Egrets also get a shout out in the booklet, as she celebrates their “spindly black legs” on bodies that remind her of “an amphora vase with an extended thin neck.” She’s delighted, of course, with the recent turn of events whereby the Department of Environmental Conservation announced revised plans for the mute swans of Long Island; the focus will now be on devising policies and strategies to contain, not kill, them. Though well known for incorporating oceanic and coastal materials into her work, including beach pebbles, sand, sprouting seeds, spiraling shell forms and working with pastel, epoxy, acrylic and fiberglass, Tuma has also had a long-time passion for cutting swan-part shapes out of colored paper and designing striking, elegant, minimalist collages she calls “sculpted paintings,” as evidenced on this week’s cover.
What is the special attraction of mute swans, geese and ducks, and why did you choose to do them as painted collages?
I see in these migratory birds not only intrinsic, graceful beauty—their curvature, their flying off and returning—but metaphors for “the independent life and as symbols of fertility.” As I say in The Anatidae, “the use of the hard edge, the simple form and the linear, rather than the painterly, approach is intended to emphasize two-dimensionality and to allow the viewer an immediate, purely visual response.” Collage captures a bird’s spontaneous movement.
The Anatidae contains a short essay, “The Origins of My Art in the Environment,” where you talk about how you always loved to travel, kind of roughing it, drawing, painting, sculpting, responding to “the energy of shorelines.” You landed on the East End shore in 1991. What attracted you to this area?
Being located by the sea at the edge of the land is a metaphor for my mind’s eye. The harmony, the serenity of the place, encourage the creative life and overcoming hard times and obstacles.
You began your painting career in earnest in the ’60s in a studio in the remote village of Lake Chapala, in southern Mexico, a place whose “vibrant colors and forms of energy” inspired organic principles that would inform all your work. Some of it—sensuous flowers, cabbage heads, ovular-shaped abstract forms—has led admirers to compare you to Georgia O’Keeffe. Are there deeper reasons for the comparison?

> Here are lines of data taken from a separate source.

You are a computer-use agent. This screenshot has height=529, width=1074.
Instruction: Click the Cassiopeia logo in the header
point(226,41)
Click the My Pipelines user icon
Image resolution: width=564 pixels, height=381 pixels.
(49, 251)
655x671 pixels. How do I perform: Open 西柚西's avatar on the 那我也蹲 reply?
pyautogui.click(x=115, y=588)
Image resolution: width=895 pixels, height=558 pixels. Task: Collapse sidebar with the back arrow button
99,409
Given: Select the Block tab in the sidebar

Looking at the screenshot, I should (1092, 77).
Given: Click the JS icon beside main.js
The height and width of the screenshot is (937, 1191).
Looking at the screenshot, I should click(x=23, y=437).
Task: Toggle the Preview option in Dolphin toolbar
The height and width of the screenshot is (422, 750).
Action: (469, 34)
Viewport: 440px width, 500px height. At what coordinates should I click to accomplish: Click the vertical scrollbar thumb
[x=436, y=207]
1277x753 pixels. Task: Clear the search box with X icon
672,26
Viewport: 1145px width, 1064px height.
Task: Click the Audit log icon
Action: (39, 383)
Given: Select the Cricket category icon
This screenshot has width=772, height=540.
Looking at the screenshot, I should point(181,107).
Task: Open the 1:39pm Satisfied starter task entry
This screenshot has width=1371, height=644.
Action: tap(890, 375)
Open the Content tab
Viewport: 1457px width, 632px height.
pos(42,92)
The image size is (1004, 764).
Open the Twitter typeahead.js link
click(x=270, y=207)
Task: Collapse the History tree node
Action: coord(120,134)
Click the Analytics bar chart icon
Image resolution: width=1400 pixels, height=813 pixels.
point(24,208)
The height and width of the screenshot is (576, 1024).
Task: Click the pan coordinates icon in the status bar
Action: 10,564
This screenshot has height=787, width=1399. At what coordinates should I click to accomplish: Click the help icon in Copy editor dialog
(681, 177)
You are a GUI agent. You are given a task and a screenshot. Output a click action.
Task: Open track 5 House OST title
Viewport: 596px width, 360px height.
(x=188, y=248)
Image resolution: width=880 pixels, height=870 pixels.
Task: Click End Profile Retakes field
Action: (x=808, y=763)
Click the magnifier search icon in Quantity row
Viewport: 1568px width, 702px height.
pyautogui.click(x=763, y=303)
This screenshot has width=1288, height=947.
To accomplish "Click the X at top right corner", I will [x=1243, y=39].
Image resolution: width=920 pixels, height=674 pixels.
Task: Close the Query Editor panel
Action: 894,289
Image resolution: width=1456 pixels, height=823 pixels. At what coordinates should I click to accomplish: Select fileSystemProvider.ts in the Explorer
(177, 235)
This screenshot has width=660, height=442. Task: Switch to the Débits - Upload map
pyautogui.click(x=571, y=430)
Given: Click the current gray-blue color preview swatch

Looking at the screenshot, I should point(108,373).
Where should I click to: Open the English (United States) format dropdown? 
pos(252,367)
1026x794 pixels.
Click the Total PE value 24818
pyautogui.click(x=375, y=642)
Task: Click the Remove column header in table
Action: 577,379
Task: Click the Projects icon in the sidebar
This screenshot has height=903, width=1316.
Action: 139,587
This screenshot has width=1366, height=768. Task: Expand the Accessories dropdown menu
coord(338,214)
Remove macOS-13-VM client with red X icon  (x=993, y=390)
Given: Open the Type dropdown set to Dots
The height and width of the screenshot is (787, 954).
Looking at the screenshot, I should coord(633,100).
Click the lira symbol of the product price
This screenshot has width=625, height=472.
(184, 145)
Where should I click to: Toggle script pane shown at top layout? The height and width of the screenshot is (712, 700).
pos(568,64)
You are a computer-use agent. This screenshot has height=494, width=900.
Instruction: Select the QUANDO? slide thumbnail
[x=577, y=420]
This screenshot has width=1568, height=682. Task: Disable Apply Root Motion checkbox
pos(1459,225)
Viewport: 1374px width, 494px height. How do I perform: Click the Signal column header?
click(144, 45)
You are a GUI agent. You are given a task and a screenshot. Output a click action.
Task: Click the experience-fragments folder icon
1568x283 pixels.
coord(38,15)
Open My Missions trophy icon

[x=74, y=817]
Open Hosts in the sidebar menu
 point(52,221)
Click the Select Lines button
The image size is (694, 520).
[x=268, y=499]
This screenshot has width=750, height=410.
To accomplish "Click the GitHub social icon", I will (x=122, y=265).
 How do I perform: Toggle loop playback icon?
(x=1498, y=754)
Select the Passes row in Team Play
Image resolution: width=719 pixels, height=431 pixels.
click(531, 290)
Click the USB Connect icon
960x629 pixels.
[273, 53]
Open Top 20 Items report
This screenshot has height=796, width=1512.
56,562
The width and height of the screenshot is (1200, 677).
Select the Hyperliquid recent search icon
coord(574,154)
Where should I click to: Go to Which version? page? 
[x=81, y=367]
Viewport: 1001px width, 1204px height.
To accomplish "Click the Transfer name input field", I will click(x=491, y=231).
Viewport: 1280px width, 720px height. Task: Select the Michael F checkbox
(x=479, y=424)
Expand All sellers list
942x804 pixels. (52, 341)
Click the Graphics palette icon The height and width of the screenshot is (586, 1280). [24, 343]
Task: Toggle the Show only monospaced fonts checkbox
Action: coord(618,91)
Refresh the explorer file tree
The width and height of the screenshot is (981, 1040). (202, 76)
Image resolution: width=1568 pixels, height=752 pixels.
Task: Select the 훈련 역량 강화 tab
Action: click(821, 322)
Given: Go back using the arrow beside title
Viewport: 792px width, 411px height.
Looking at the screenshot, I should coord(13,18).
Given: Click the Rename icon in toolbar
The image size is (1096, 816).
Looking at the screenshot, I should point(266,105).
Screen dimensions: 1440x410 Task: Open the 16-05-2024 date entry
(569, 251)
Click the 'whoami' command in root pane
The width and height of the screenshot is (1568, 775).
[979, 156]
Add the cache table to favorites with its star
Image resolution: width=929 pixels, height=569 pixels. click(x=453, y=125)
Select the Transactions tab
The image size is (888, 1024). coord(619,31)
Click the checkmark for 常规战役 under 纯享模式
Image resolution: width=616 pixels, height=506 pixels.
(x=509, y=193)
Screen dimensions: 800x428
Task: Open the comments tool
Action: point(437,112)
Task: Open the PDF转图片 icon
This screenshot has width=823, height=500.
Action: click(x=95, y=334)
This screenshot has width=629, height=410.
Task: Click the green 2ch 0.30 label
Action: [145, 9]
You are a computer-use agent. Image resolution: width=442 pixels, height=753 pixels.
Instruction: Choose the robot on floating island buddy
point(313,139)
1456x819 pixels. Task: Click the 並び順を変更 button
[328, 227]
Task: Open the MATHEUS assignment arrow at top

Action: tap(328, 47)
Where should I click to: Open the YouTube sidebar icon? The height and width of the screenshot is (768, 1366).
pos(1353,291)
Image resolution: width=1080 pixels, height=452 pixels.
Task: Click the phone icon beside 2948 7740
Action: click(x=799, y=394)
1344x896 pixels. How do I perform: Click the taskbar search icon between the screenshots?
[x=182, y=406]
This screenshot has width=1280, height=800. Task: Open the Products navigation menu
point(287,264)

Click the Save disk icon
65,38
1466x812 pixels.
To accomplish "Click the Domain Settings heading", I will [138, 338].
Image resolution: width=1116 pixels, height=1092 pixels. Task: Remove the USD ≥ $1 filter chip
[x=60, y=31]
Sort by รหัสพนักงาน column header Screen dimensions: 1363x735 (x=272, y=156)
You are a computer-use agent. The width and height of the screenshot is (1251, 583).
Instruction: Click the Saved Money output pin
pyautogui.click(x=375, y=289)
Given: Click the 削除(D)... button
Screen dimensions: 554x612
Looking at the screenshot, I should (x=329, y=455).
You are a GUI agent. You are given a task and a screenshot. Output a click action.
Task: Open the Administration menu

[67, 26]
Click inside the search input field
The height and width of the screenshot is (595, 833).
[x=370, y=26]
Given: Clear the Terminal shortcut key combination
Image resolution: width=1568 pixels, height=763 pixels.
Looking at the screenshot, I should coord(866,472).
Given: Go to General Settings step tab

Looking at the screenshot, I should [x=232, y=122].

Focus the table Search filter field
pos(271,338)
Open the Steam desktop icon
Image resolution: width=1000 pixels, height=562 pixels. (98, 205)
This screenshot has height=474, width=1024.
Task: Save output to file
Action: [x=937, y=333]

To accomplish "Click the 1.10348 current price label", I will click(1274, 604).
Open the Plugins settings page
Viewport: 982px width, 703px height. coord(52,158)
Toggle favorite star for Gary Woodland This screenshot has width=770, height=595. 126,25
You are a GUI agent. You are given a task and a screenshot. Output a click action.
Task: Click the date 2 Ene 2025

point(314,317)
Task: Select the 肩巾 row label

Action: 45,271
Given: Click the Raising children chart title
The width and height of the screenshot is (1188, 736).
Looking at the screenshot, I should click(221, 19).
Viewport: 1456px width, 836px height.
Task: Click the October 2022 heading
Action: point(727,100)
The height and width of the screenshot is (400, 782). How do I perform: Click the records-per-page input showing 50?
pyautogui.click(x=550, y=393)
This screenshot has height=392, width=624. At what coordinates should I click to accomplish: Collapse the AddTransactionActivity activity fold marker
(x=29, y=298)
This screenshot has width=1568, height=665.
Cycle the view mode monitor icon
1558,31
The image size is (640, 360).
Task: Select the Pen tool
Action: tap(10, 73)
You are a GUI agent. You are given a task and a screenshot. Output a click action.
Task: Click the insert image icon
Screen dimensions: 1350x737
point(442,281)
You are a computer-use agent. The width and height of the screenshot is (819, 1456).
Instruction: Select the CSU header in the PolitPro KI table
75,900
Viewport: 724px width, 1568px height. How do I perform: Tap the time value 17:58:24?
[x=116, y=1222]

As I say in O’Keefe and Me, the correspondence that grew up between Georgia O’Keeffe and me continued for a decade. I may have been naïve in seeking out a veteran artist and asking for her help to launch new work. The openness and directness of my untutored approach so astonished O’Keeffe that she took me under her wing and I became a protégé of sorts…no one else was direct enough to say to O’Keeffe, “I understand what you’re doing because I understand what I’m doing.”
Mym Tuma’s work can be seen at the Wildlife Refuge in Quogue and, this Saturday afternoon, May 16, at Walden Pond in East Moriches.